ALBUM OF THE DAY
Album of the Day: Helm, “Chemical Flowers”
By J. Edward Keyes · May 23, 2019 Merch for this release:
Vinyl LP, Compact Disc (CD)

In the music he makes as Helm, Luke Younger has always seemed dedicated to exploring the grotesque. There were moments on his 2012 high-water mark Impossible Symmetry that didn’t sound like music so much as Younger lowering a tiny microphone down his throat and into his stomach, and recording the ambient gurgling and bubbling.
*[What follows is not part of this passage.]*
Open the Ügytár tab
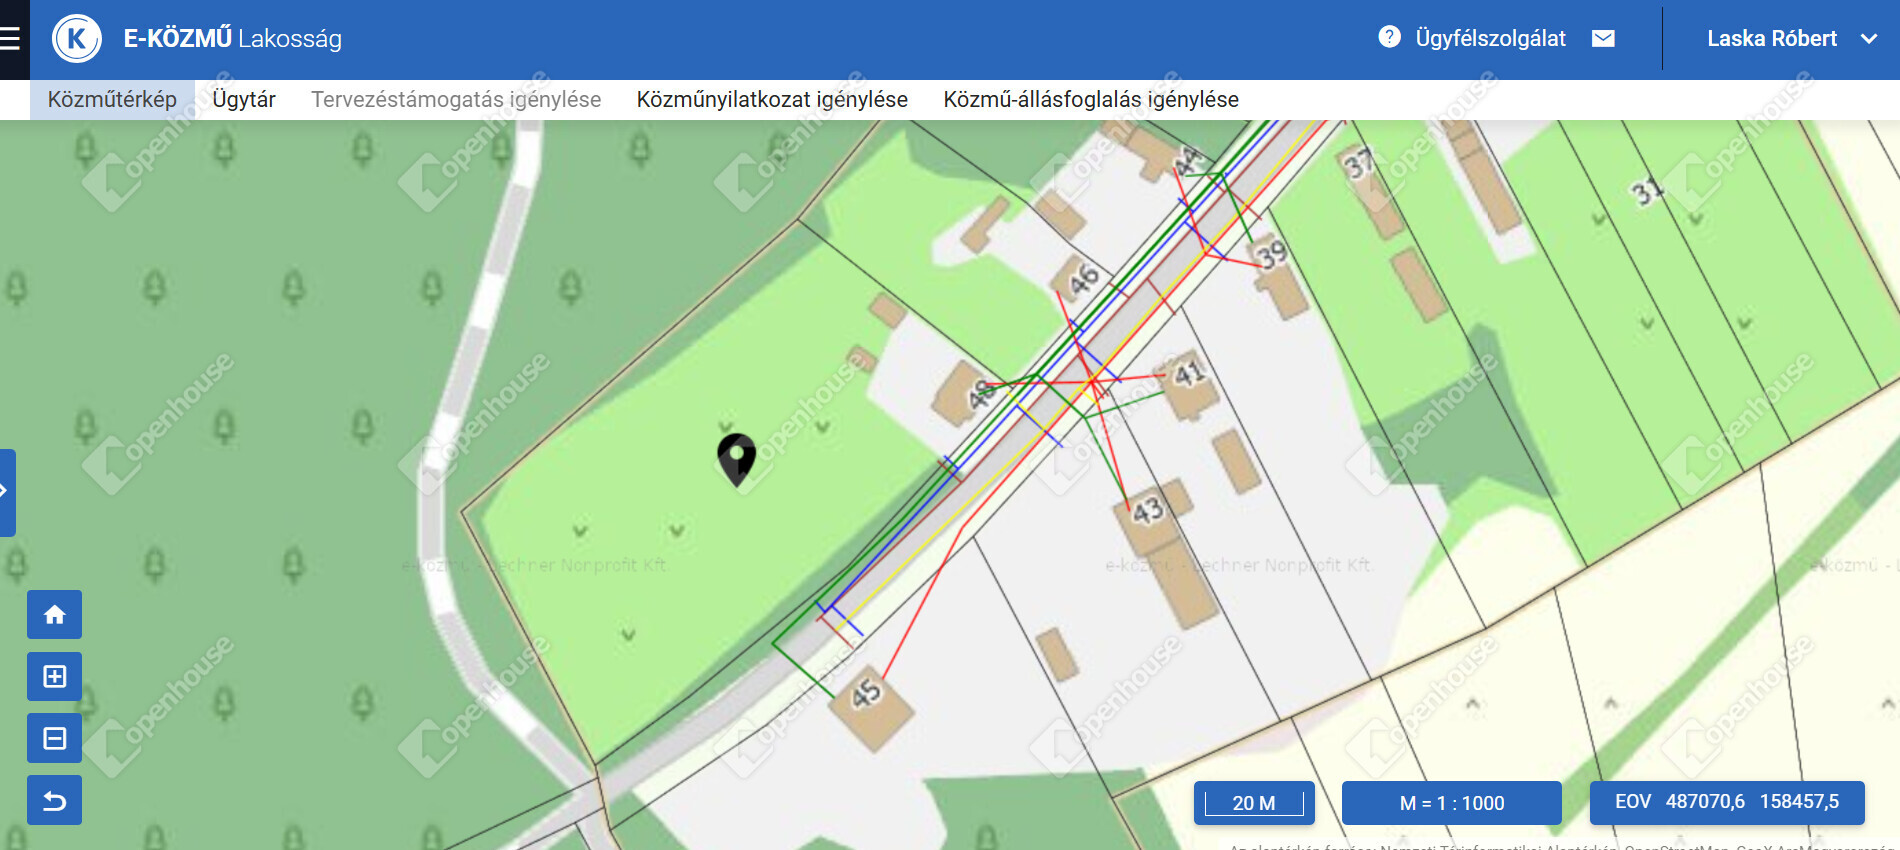This screenshot has width=1900, height=850. [x=243, y=100]
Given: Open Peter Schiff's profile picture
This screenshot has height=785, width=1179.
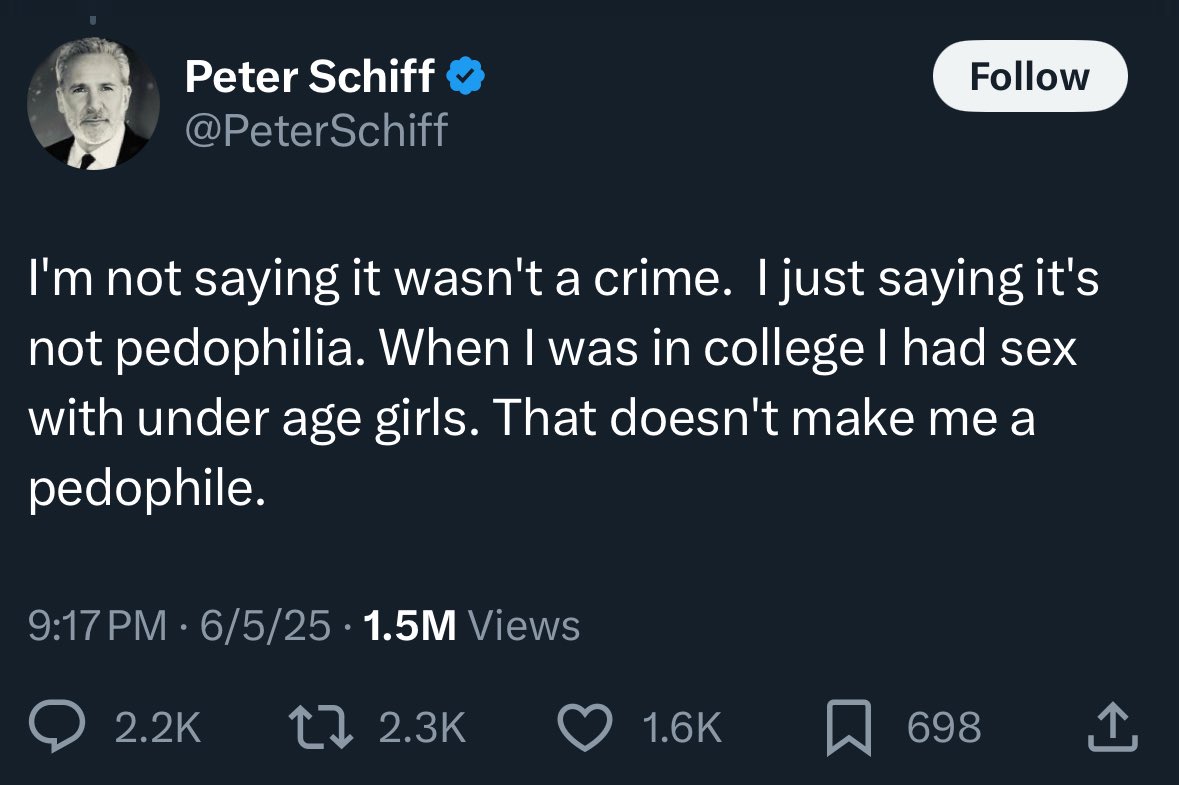Looking at the screenshot, I should point(93,103).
By that metric, Chemical Flowers represents something of a shift to the middle: opening track “Capital Crisis” may kick off with a shriek of Pendereckian strings, but it soon settles into a kind of placid ambience, with a warm bed of synths topped with what sounds like the lulling rhythms of a train. Like 2015’s Olympic Mess, Chemical Flowers is meant as a meditation on urban decay and late-stage capitalism, and as such, the songs feel more mechanized, factory-like, and robotic: the bug-zap crackle and speeding-car synths that occupy the foreground of the contemplative “Lizard in Fear,” the CB radio static that twists its way through “Body Rushes.” Younger remains one of the most gifted collagists in electronic music, but here, he puts that talent to work in songs that are more interested in subtly disquieting the listener than outright disgusting them.

That said, this is still a Helm record, and Younger at his most restrained is still plenty disturbing. The creeping “I Knew You Would Respond” is one of Younger’s best songs to date, forsaking his usual accumulation of electronic washes for a loping, stalking bassline and creepy, weeping strings courtesy of Foetus’s J.G. Thirlwell. The electronic sounds in the title track keep changing form, starting out big and major-key and then slowly glissando-ing down to a skin-crawling minor. As with his previous work, it’s clear that Younger’s vision for the future of the planet—and perhaps humans in general—is bleak. But with its frequent pastoral ambience and occasional honest-to-god melodies, Chemical Flowers seems like it offers at least the faintest possibility of hope.